The GPs got a great deal from the old doctor centred NHS as well. Huge workload, their own on call (which became steadily more onerous over time). Then the joys of tyrannical senior partners, and unfair profit sharing arrangements for 3 years till “parity.”

So although in its early days the NHS may have been doctor focused in terms of thinking mostly about how and who would deliver medical services, the NHS never really cared too much about its doctors, and for example did nothing to stop, and everything to encourage, 25% of UK medical graduates to emigrate during the 50s and 60s. A combination of lack of opportunities at home, and better salary and support abroad lost the UK many good doctors. MTAS and MMC have effected the same process for recent graduates.

The NHS has never really provided a wholly satisfactory combination of salary, satisfaction and support for doctors. The salary and satisfaction are reasonable, but the support is severely lacking, and getting less. In particular government advisers calling us “knaves” and “vested producer interests” curiously gives doctors permission to live up to such descriptions.
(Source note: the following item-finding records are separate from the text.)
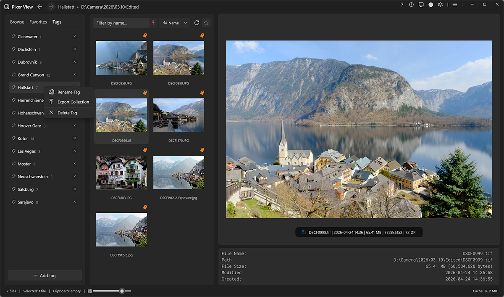Open the settings gear icon
This screenshot has height=297, width=504.
click(x=440, y=5)
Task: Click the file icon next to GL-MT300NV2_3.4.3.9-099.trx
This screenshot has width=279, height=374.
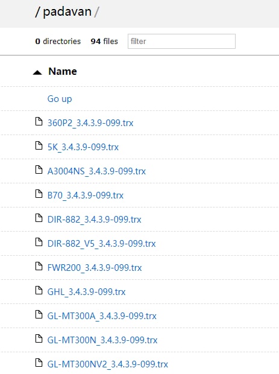Action: click(x=39, y=363)
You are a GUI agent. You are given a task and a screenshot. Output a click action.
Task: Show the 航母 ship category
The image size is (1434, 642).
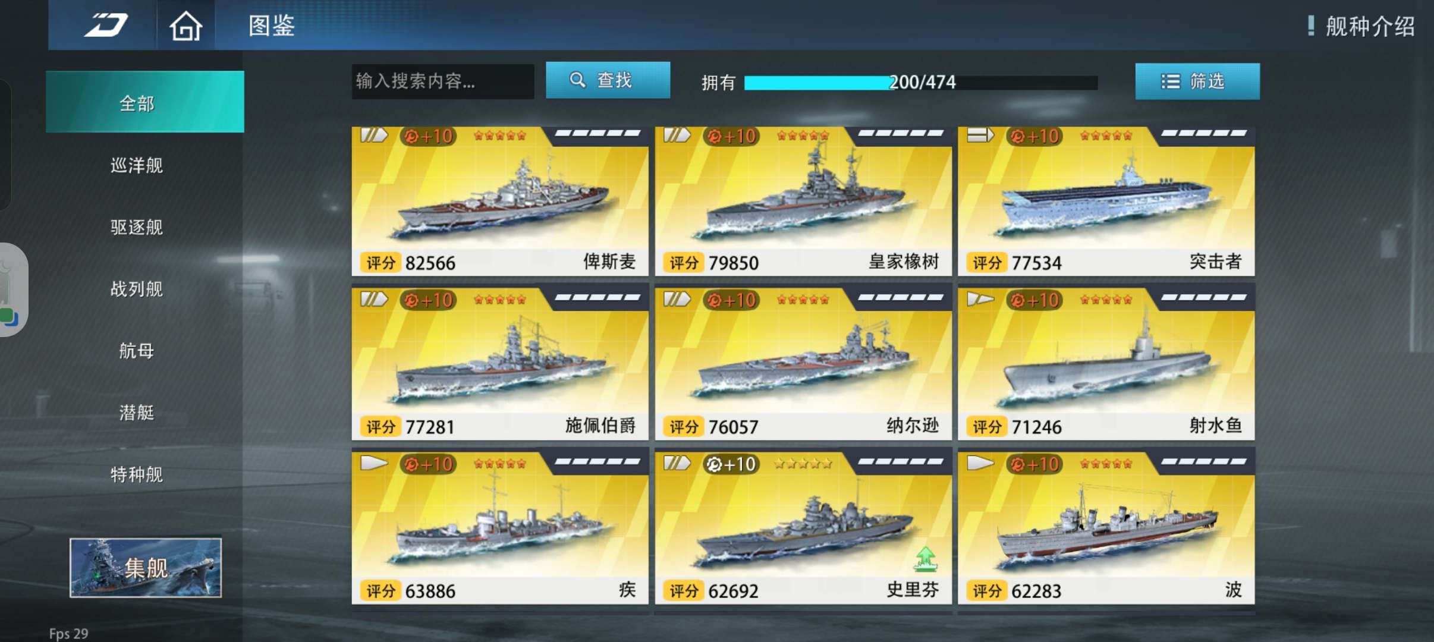(137, 351)
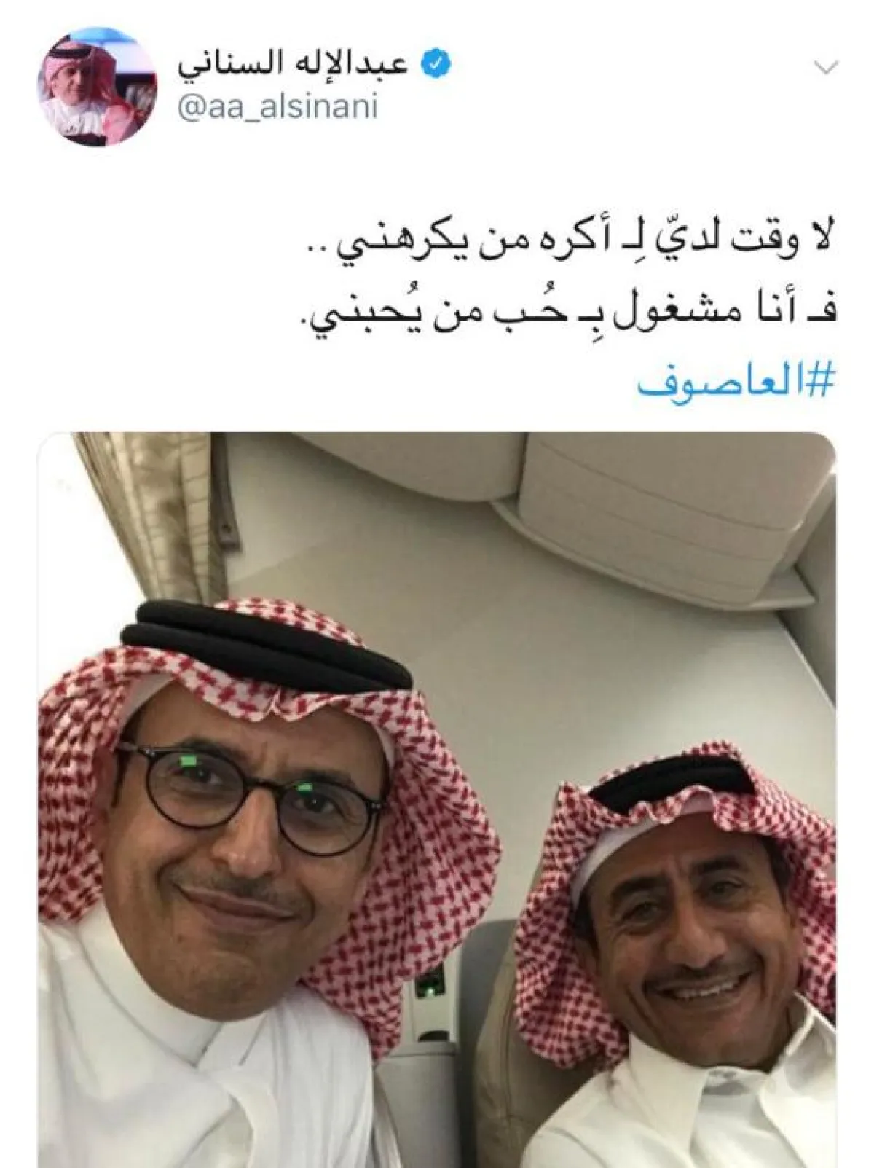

The NHS has never been doctor centred, and indeed has always consumed more out of doctors than it has ever given back to them. Patients say thank you us and mean it. Politicians sometimes say it, but always add in a “But….” Which negates it.

By the same token the NHS has never been patient centred, and it is currently management centred, on targets, commands and control.

Dr Rant’s plea for the NHS is to give doctors a fair deal, and to trust us to give a fair deal to patients. No amount of regulation has ever made anyone good, in any field of endeavour. If you do not trust us, please do not employ us.

And if anyone talks about the “Old doctor centred days” remind them that they involved screwing a huge amount of unpaid work out of people’s good will. Some economists think this is a good policy…and should have been continued-the NHS after all was getting something for nothing.

The NHS has not been, and currently is not doctor centred.